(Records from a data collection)
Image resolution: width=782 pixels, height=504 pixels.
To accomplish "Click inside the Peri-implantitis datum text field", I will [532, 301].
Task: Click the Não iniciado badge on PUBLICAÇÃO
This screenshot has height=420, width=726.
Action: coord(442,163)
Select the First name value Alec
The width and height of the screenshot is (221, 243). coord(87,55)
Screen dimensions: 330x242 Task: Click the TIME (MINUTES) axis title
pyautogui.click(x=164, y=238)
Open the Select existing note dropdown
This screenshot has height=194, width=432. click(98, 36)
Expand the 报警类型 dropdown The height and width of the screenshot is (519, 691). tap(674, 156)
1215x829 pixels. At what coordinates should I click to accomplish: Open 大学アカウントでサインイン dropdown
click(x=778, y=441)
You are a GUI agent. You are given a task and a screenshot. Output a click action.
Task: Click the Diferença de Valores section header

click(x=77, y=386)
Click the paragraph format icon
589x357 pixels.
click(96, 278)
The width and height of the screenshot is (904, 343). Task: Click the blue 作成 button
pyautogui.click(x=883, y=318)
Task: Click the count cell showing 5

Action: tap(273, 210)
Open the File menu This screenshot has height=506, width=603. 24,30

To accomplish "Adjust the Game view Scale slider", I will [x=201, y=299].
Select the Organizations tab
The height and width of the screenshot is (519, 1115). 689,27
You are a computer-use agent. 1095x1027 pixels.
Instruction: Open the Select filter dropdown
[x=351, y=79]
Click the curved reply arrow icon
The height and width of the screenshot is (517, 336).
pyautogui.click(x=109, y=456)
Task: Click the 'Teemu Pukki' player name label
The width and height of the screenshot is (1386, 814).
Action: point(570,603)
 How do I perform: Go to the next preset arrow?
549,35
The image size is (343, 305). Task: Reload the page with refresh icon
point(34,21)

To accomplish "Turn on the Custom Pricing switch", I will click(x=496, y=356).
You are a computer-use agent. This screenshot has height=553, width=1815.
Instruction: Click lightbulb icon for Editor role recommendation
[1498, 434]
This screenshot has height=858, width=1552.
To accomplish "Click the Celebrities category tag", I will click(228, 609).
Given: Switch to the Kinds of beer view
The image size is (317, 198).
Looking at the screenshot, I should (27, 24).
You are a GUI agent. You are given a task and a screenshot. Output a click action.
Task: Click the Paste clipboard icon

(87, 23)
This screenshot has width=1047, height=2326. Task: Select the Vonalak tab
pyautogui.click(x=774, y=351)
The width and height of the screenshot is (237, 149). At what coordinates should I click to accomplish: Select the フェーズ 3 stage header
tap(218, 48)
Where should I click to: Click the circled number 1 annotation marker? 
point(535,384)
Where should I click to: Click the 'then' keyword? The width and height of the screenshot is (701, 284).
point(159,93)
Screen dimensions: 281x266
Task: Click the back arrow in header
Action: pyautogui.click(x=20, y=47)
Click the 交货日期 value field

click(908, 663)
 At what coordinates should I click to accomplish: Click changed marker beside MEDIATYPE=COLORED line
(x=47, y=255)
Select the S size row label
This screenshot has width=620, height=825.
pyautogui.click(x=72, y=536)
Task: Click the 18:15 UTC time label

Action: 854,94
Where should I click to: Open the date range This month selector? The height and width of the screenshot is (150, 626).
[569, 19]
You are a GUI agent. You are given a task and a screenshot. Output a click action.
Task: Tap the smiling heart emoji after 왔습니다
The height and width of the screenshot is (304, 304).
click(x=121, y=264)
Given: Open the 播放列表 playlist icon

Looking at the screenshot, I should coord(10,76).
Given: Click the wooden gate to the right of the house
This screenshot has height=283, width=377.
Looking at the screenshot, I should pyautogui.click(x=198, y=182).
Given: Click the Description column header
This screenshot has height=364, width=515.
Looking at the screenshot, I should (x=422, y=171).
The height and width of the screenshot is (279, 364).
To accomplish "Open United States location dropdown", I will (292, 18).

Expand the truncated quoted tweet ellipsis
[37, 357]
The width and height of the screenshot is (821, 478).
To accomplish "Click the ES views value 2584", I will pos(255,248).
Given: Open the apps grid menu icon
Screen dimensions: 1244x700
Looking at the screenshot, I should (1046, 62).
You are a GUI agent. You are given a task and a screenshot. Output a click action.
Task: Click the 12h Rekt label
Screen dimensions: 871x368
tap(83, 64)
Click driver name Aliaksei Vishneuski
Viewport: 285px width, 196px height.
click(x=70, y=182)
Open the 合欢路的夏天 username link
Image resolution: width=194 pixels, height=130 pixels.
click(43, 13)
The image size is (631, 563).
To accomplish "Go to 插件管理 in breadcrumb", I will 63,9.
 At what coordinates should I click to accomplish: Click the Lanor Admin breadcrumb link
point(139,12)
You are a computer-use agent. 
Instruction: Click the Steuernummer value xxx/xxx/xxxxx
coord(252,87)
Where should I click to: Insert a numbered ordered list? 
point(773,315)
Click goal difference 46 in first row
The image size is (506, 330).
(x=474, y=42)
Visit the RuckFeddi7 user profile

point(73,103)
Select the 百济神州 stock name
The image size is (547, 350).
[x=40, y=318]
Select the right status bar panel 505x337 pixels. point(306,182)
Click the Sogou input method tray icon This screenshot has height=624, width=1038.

**What this task involves**
Quote the data above verbatim from its first line to the line that includes "You are a computer-use agent. 1095x1027", with both boundary lines retained.

**Reply**
Image resolution: width=782 pixels, height=504 pixels.
To accomplish "Click inside the Peri-implantitis datum text field", I will [532, 301].
Task: Click the Não iniciado badge on PUBLICAÇÃO
This screenshot has height=420, width=726.
Action: coord(442,163)
Select the First name value Alec
The width and height of the screenshot is (221, 243). coord(87,55)
Screen dimensions: 330x242 Task: Click the TIME (MINUTES) axis title
pyautogui.click(x=164, y=238)
Open the Select existing note dropdown
This screenshot has height=194, width=432. click(98, 36)
Expand the 报警类型 dropdown The height and width of the screenshot is (519, 691). tap(674, 156)
1215x829 pixels. At what coordinates should I click to accomplish: Open 大学アカウントでサインイン dropdown
click(x=778, y=441)
You are a GUI agent. You are given a task and a screenshot. Output a click action.
Task: Click the Diferença de Valores section header

click(x=77, y=386)
Click the paragraph format icon
589x357 pixels.
click(96, 278)
The width and height of the screenshot is (904, 343). Task: Click the blue 作成 button
pyautogui.click(x=883, y=318)
Task: Click the count cell showing 5

Action: tap(273, 210)
Open the File menu This screenshot has height=506, width=603. 24,30

To accomplish "Adjust the Game view Scale slider", I will [x=201, y=299].
Select the Organizations tab
The height and width of the screenshot is (519, 1115). 689,27
You are a computer-use agent. 1095x1027 pixels.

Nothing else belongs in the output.